* _ACTION ITEM_
Exact copy, pictures excluded: reproduce every record below.

* _DATASET_
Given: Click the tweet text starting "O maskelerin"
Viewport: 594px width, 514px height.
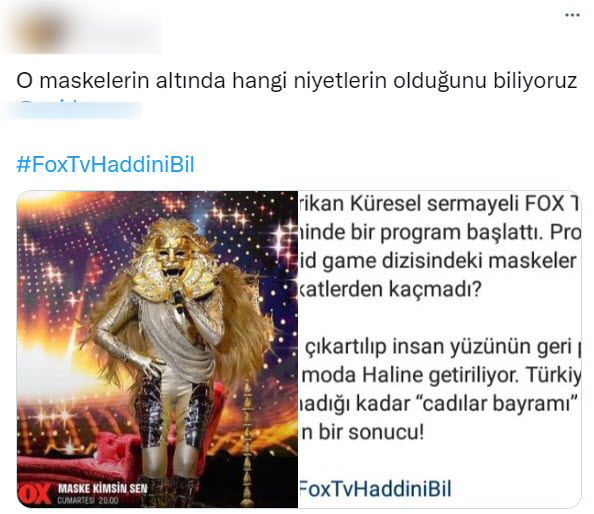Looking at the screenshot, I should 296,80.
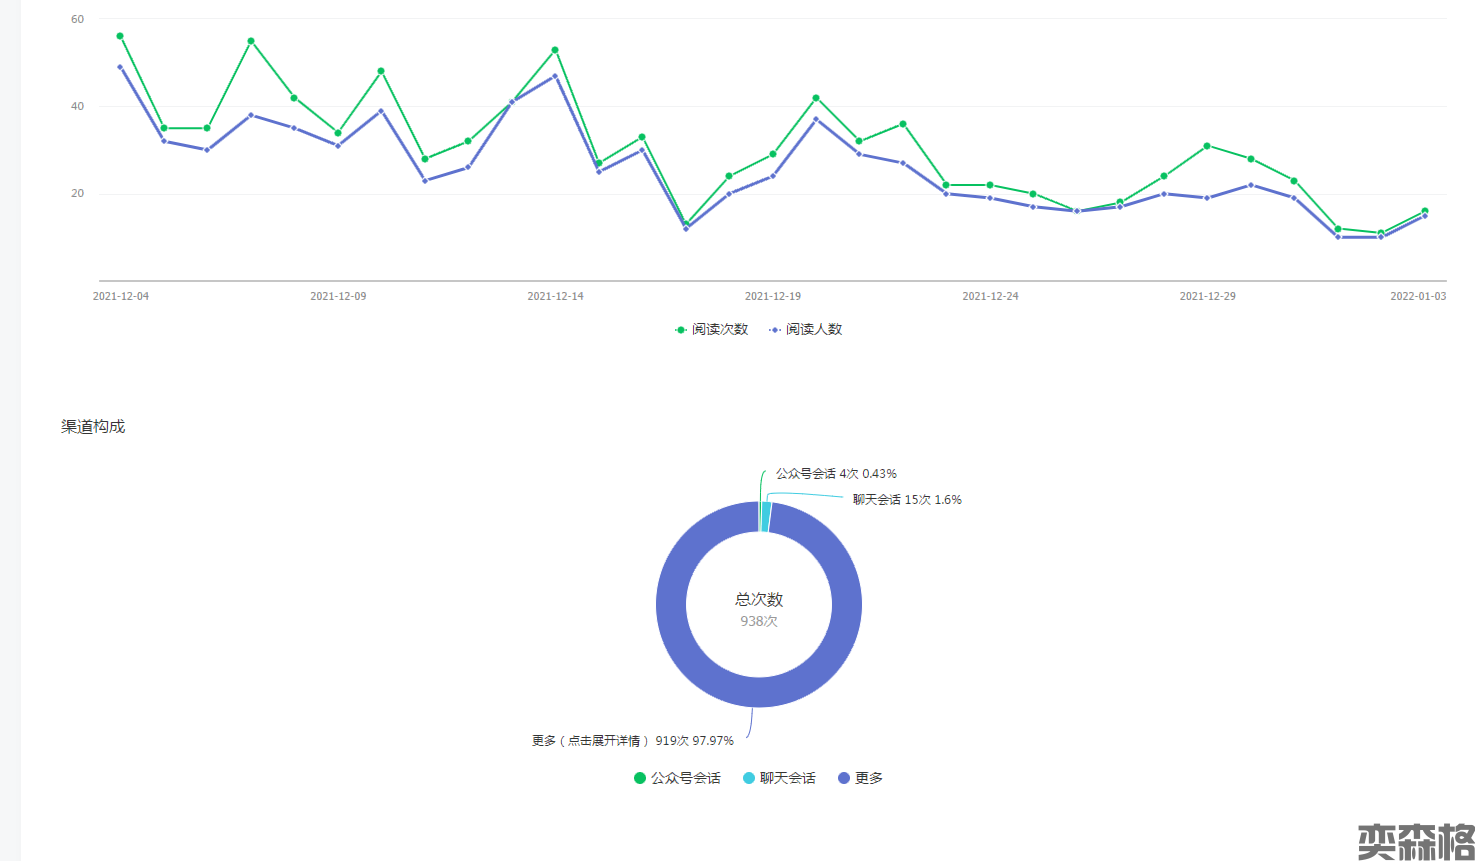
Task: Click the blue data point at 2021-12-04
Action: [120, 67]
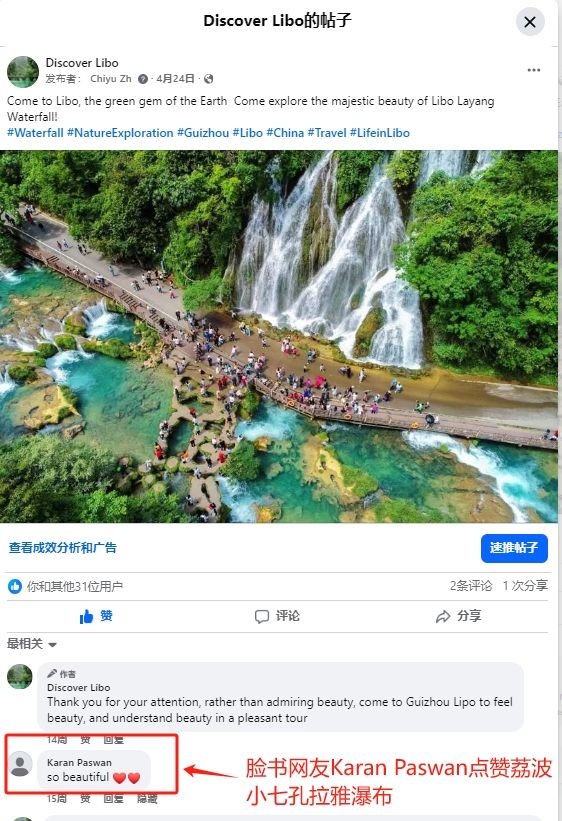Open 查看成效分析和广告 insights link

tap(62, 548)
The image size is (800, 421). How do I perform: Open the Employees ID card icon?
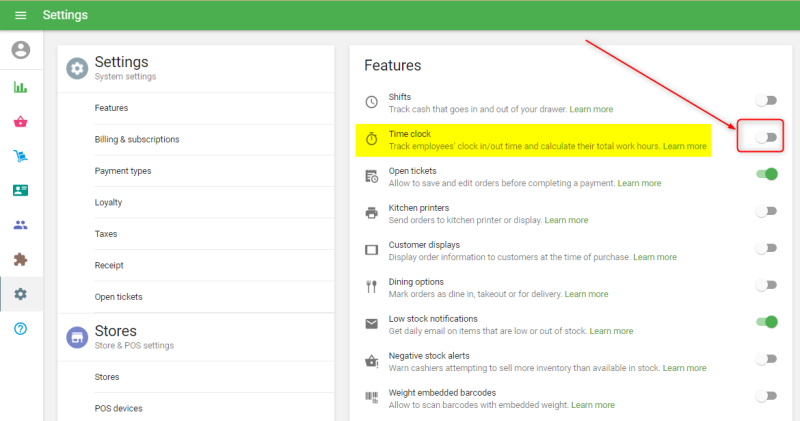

* _REPLY_
Given: Click the tweet text starting "O maskelerin"
Viewport: 594px width, 514px height.
Looking at the screenshot, I should 296,80.
Task: Click the blue data point at 2021-12-04
Action: [120, 67]
Open 查看成效分析和广告 insights link

tap(62, 548)
The image size is (800, 421). How do I perform: Open the Employees ID card icon?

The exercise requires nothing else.